Photo by Alex Garland

Editorial

Seattle Should Break Ties With Wells Fargo, and Embrace Socially Responsible Investing

With a council so willing to pass resolutions on issues, anything less verges on duplicitous.

Seattle has divestment fever. Seattleites are closing bank accounts, rearranging retirement portfolios, and targeting city policy in the hope that our community of 650,000 can do its small part to deprive the fossil-fuel industry of the financing it needs to stay afloat.

The primary target of this action is Wells Fargo, a major financial backer of the Dakota Access Pipeline, which the Standing Rock Sioux Tribe contends would imperil its drinking-water supply and despoil sacred grounds. Last week activists staged a demonstration at the bank’s downtown branch—part of a nationwide action that organizers claim caused $44.5 million to disappear from Wells Fargo and other banks supporting the project. But the main event, for Seattle, will come later this month or early next, when the City Council considers Councilmember Kshama Sawant’s ordinance to divest $3 billion in city money from the bank. More significant, Sawant’s ordinance would better equip the city to account for a bank’s social responsibility when choosing whom to do business with.

The City Council should quickly pass this ordinance, and the mayor should sign it.

Regarding the ordinance’s immediate aim, divestment from Wells Fargo, the City of Seattle has already shown a willingness to rebuke the bank following the revelation of unscrupulous business practices. Last fall, city leaders pulled out of a contract with Wells Fargo that would have put the bank in charge of $100 million in bond financing for Seattle City Light. The city took this firm and correct action after it was revealed that Wells Fargo had been opening sham accounts in its customers’ names to collect the fees on those accounts. Mayor Ed Murray and Councilmembers Tim Burgess and Bruce Harrell noted in a letter announcing the city’s action that Seattle “expected far better from its business partners.”

That logic could also apply to Standing Rock. While there remains significant debate over whether and how the pipeline should proceed through North Dakota—with the election of Donald Trump, whose company is a financial supporter of the pipeline, tribal leaders are bracing for the worst—City Hall has made its stance on the issue clear. Through a resolution brought by Councilmember Debora Juarez, the Council unanimously expressed its opposition to the project and the violent means by which the pipeline company has tried to put down the protests at Standing Rock.

With such a resolution on the books, it verges on duplicitous for the city to remain in a $3 billion relationship with a bank that is directly funding DAPL.

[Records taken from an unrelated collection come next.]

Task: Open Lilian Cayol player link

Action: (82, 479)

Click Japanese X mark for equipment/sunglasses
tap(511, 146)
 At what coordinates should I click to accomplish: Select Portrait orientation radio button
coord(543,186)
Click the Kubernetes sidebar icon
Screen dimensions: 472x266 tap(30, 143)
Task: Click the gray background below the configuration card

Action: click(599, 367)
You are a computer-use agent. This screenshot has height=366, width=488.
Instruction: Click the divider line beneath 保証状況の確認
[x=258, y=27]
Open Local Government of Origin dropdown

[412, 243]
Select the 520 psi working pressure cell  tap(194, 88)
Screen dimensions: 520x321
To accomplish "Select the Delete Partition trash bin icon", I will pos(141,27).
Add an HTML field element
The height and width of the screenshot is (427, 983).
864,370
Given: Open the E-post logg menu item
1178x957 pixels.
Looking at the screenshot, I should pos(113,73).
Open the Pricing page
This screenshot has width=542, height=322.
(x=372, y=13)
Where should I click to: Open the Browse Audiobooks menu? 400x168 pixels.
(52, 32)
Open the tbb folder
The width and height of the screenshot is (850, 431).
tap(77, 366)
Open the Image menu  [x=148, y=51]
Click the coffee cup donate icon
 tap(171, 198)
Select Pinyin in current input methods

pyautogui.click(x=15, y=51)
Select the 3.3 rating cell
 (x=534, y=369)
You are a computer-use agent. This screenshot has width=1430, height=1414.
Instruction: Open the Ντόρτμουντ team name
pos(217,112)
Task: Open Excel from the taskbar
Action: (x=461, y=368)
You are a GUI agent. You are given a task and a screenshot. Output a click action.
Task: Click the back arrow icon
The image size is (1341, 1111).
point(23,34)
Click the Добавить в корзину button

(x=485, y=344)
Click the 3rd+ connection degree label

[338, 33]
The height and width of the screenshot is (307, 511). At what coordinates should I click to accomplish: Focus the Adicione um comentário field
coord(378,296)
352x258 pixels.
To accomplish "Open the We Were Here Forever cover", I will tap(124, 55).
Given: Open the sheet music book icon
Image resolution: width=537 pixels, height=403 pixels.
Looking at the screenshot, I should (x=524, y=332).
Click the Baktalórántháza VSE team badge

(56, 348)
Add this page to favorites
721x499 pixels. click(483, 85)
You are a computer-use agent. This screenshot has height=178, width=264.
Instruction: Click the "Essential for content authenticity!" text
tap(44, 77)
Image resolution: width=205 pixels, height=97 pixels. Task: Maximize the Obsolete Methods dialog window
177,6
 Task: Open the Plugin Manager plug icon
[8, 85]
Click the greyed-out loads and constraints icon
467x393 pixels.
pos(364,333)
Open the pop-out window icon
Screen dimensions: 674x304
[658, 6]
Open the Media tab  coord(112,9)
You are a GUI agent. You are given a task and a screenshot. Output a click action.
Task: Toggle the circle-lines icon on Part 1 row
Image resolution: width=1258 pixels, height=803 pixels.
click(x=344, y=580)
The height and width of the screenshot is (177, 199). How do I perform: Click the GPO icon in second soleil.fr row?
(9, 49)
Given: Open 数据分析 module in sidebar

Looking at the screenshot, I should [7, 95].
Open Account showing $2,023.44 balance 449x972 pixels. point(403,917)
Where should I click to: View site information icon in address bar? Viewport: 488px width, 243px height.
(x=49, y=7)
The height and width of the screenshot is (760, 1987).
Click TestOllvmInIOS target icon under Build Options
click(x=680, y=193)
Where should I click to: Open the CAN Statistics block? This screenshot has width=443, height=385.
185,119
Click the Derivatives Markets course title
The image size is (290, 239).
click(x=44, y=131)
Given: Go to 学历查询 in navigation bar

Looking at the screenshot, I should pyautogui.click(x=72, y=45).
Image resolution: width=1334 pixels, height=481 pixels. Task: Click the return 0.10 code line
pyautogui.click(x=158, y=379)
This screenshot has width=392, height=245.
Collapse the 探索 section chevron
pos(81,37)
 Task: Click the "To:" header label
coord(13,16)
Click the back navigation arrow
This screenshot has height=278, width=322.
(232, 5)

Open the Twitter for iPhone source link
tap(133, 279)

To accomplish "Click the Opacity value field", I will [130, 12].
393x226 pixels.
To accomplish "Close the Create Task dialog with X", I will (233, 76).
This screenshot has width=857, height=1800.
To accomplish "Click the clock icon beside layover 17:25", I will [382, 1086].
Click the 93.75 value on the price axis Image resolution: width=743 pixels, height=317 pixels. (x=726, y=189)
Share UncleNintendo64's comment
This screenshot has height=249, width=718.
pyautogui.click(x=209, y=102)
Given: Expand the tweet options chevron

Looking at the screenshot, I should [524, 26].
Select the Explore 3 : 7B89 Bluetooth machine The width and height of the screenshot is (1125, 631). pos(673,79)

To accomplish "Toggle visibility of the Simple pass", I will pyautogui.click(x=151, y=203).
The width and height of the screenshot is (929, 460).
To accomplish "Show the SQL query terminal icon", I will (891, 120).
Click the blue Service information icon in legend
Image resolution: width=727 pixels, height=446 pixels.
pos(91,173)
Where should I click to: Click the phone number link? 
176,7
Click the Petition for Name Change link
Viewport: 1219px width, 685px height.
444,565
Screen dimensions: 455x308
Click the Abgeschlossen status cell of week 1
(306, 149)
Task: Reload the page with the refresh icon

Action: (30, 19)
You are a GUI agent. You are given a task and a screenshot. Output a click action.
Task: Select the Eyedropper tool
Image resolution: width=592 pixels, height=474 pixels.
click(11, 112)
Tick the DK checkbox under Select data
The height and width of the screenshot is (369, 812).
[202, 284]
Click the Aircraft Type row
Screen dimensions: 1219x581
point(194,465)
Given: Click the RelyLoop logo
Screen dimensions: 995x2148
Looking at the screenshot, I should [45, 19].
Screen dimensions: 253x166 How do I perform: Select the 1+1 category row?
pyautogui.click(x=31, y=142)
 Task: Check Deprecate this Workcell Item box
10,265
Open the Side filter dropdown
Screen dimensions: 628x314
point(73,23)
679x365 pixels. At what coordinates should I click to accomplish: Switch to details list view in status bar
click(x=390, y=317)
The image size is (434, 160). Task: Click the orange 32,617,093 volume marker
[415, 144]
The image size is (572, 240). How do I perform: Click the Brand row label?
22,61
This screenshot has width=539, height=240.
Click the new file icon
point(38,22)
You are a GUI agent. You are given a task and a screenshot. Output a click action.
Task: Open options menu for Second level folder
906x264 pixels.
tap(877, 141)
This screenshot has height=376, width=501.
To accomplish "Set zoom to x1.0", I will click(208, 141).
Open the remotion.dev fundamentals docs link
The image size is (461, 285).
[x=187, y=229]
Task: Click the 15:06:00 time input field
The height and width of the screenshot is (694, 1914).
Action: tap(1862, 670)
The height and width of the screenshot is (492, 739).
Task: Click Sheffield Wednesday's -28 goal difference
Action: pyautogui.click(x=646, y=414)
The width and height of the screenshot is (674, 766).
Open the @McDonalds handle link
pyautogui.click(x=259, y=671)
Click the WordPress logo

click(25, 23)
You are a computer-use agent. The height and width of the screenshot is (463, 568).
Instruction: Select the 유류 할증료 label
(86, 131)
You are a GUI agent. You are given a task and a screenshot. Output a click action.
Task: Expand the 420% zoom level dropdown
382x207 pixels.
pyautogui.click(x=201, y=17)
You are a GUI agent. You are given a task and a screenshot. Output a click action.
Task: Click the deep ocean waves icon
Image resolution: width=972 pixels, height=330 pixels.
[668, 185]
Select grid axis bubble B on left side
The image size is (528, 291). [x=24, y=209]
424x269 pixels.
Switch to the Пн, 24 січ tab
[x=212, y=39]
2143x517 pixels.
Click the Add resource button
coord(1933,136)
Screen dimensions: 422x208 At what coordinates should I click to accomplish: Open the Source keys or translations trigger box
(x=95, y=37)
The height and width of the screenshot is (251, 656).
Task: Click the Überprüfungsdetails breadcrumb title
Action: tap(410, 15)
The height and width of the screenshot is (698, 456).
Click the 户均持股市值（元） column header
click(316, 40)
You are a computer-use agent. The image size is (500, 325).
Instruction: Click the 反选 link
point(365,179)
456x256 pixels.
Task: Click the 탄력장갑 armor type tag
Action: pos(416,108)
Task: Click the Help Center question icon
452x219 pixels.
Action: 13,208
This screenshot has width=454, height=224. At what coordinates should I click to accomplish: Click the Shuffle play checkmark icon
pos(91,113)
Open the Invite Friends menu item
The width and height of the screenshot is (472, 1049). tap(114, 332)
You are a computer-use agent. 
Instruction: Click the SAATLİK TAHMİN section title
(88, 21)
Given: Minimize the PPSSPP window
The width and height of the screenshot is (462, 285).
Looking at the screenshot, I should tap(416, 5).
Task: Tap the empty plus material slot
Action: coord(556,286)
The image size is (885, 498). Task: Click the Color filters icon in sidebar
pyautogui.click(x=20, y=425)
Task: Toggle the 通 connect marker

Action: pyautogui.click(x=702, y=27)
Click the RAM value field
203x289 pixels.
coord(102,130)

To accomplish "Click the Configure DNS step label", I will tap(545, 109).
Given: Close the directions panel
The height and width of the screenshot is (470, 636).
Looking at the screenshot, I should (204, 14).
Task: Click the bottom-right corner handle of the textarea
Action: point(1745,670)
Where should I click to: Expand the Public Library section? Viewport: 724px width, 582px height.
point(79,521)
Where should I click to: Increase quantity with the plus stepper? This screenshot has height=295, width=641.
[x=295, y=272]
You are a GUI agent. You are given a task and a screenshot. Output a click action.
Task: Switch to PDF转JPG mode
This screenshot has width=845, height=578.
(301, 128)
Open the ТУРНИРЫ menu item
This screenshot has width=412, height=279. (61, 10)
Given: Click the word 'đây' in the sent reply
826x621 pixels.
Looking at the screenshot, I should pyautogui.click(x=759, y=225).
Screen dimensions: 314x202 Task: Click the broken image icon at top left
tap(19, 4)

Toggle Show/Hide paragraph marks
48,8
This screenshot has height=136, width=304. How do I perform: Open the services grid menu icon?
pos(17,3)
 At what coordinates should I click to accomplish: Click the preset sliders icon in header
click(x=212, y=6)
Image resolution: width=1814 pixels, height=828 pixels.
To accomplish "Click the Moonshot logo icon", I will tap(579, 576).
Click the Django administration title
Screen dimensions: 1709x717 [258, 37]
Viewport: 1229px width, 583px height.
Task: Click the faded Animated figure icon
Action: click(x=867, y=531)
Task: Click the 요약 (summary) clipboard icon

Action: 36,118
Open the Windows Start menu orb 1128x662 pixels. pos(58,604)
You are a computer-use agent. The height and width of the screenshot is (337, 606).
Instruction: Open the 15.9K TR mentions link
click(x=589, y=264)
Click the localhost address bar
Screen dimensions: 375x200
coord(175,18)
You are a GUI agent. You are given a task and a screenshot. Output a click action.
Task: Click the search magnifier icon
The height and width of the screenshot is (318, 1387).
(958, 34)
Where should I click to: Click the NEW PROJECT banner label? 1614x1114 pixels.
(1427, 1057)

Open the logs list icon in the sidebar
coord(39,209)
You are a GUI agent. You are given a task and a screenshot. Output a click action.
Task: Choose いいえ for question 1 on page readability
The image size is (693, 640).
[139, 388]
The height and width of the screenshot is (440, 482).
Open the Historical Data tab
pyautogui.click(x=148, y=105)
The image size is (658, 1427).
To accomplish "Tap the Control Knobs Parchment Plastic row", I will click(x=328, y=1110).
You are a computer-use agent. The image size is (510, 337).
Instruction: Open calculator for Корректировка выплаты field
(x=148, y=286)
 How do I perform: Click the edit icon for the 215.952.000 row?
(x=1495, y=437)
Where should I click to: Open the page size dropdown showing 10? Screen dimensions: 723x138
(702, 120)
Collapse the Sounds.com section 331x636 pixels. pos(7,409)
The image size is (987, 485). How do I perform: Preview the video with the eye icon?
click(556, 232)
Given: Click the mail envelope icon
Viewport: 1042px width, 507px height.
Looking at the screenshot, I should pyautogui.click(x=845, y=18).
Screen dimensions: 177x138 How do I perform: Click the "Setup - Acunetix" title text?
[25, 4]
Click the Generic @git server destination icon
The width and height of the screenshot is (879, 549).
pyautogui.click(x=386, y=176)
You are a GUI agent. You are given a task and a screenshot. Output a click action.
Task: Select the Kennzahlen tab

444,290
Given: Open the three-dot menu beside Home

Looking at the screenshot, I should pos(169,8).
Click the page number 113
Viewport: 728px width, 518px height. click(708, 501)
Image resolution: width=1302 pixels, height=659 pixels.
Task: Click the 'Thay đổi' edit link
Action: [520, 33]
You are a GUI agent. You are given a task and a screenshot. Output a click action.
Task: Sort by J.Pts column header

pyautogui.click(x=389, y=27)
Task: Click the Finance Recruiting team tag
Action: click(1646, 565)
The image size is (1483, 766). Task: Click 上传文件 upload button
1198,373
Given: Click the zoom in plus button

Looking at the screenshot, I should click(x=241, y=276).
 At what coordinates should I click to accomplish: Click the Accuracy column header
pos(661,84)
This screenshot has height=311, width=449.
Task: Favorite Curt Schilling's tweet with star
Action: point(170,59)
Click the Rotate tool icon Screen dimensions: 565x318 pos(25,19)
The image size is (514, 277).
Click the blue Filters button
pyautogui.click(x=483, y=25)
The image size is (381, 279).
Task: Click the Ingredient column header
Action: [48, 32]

As is often the case with divestment efforts, a healthy amount of skepticism surrounds Sawant’s measure: Where would she have the city move its money to? In the universe of global finance, there are only so many players. And if you dig into the books of nearly any of them—JP Morgan Chase, Bank of America, Citigroup—you’ll find something rotten: private prisons, war profiteering, fossil fuels galore. Done haphazardly, divestment from Wells Fargo would merely set Seattle up for the similar fight a few years down the road. However, as written, Sawant’s ordinance appears to lay a path to avoiding future conflicts by allowing the city to, in Sawant’s words, “select a bank using much stronger social-justice criteria.”

As Sara Bernard reported last week, many in the financial industry have expressed deep distrust of this kind of socially responsible investing. Using the cover of “fiduciary responsibility,” advisors can argue that as long as a company isn’t outright breaking the law, its profit margin should be all that matters to investors. Yet an encouraging body of evidence is showing it actually makes financial sense to take social and environmental justice into account when investing. As Bernard reports, “Study after study—even one that analyzed some 2,000 different studies—supports the idea that there is no discernible financial difference between socially responsible investing and traditional investing.”

For a City Council that has, with strong constituent support, lent an institutional voice to many just causes through resolutions, it only follows that it should do the same with its dollars.